Radeon Instinct Hardware: Polaris, Fiji, Vega

Diving deeper into matters, let’s talk about the Radeon Instinct cards themselves. The Instinct cards are for all practical purposes a successor (or spin-off) to AMD’s current FirePro S series cards, so if you are familiar with AMD’s hardware there, then you know what to expect. Passively cooled cards geared for large scale server installations, offered across a range of power and performance options.

As this is a new product line the Instinct cards don’t have any immediate predecessors in AMD’s FirePro S lineup, but unsurprisingly, AMD has structured their new family of server cards similar to how NVIDIA has structured their P4/P40/P100 lineup of deep learning cards. All told, AMD is announcing 3 cards today, all 3 which tap different AMD GPUs, and are (roughly) named after their expected performance levels.

AMD Radeon Instinct
  Instinct MI6 Instinct MI8 Instinct MI25
Memory Type 16GB GDDR5 4GB HBM "High Bandwidth Cache and Controller"
Memory Bandwidth 224GB/sec 512GB/sec ?
Single Precision (FP32) 5.7 TFLOPS 8.2 TFLOPS 12.5 TFLOPS
Half Precision (FP16) 5.7 TFLOPS 8.2 TFLOPS 25 TFLOPS
TDP <150W <175W <300W
Cooling Passive Passive
(SFF)
Passive
GPU Polaris 10 Fiji Vega
Manufacturing Process GloFo 14nm TSMC 28nm ?

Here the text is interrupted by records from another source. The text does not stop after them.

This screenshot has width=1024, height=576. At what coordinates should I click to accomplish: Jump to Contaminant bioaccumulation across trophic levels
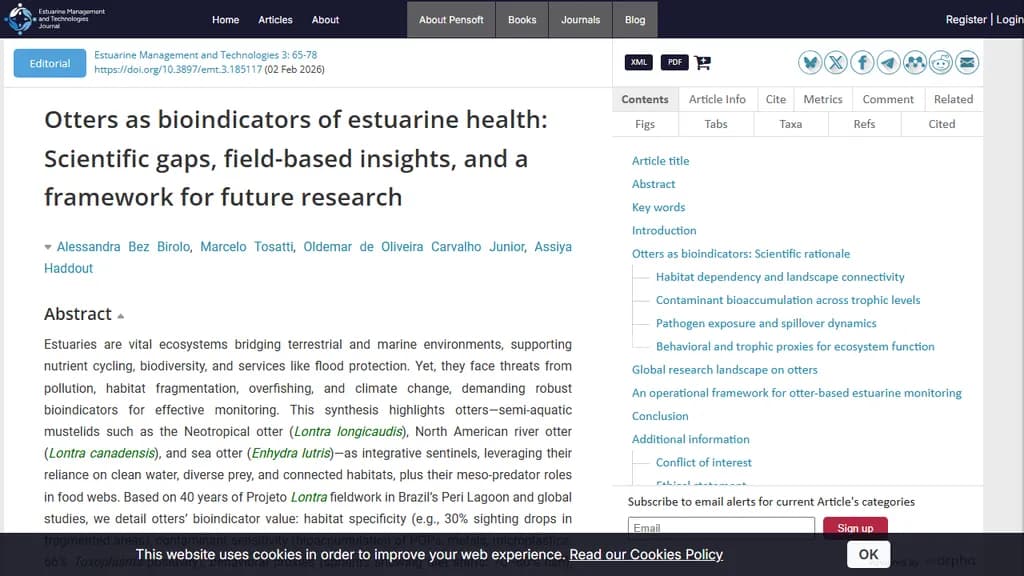click(787, 300)
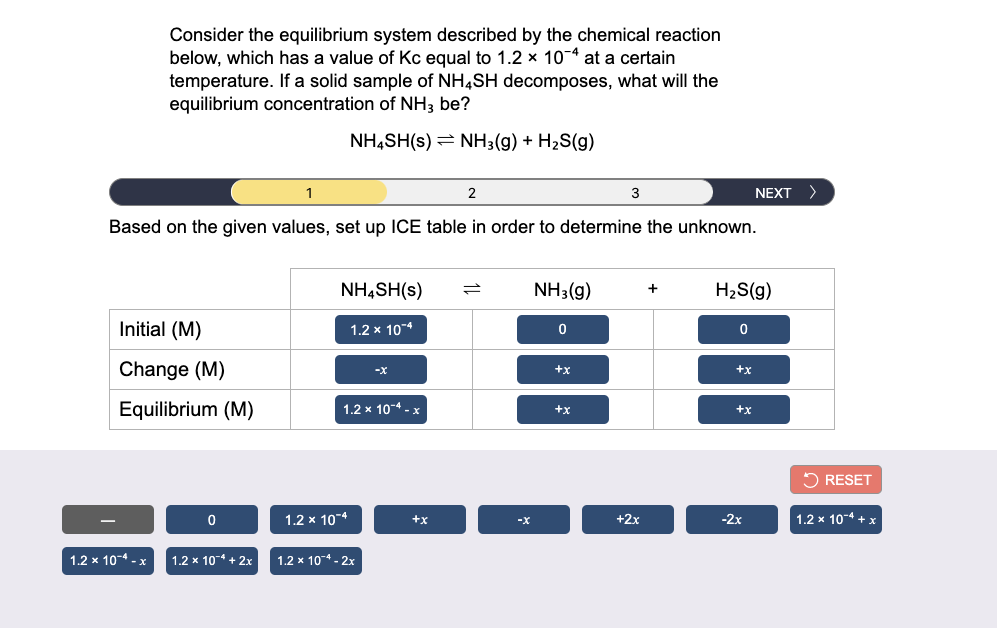Pick the '-2x' answer tile
Viewport: 997px width, 628px height.
pos(731,519)
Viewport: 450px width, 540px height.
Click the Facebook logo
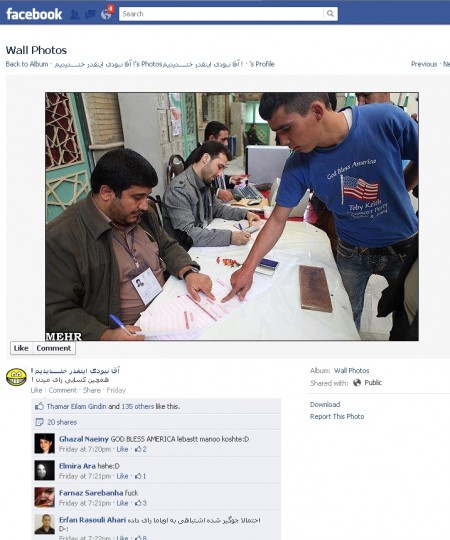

Starting things off, we have the Radeon Instinct MI6. This is a Polaris 10 card analogous to the consumer RX 480. As Polaris doesn’t have much in the way of special capabilities for deep learning (more on this in a second), AMD is pitching the card as their baseline card for neural network inference (execution). At 5.7 TFLOPS (FP16 or FP32) it will draw under 150W, and while pricing for the family hasn’t been announced, I believe it’s a safe bet that as the baseline card the MI6 will offer the best performance per dollar across the Instinct family.

Meanwhile in an unexpected move, AMD will be keeping their 2015 Fiji GPU around for the second card, the Instinct MI8. This card is for all intents and purposes a rebranded Radeon R9 Nano, AMD’s power tuned Fiji card that has proven quite popular with their server customers. Within the Instinct lineup, it is essentially an unusual variant to the MI6, offering higher throughput and greatly increased memory bandwidth for only a small increase in power consumption, with the drawback of Fiji’s 4GB VRAM limitation. Since it offers better performance than the MI6 and is smaller to boot, I expect we’ll see AMD pitch the MI8 as a premium alterative for inference.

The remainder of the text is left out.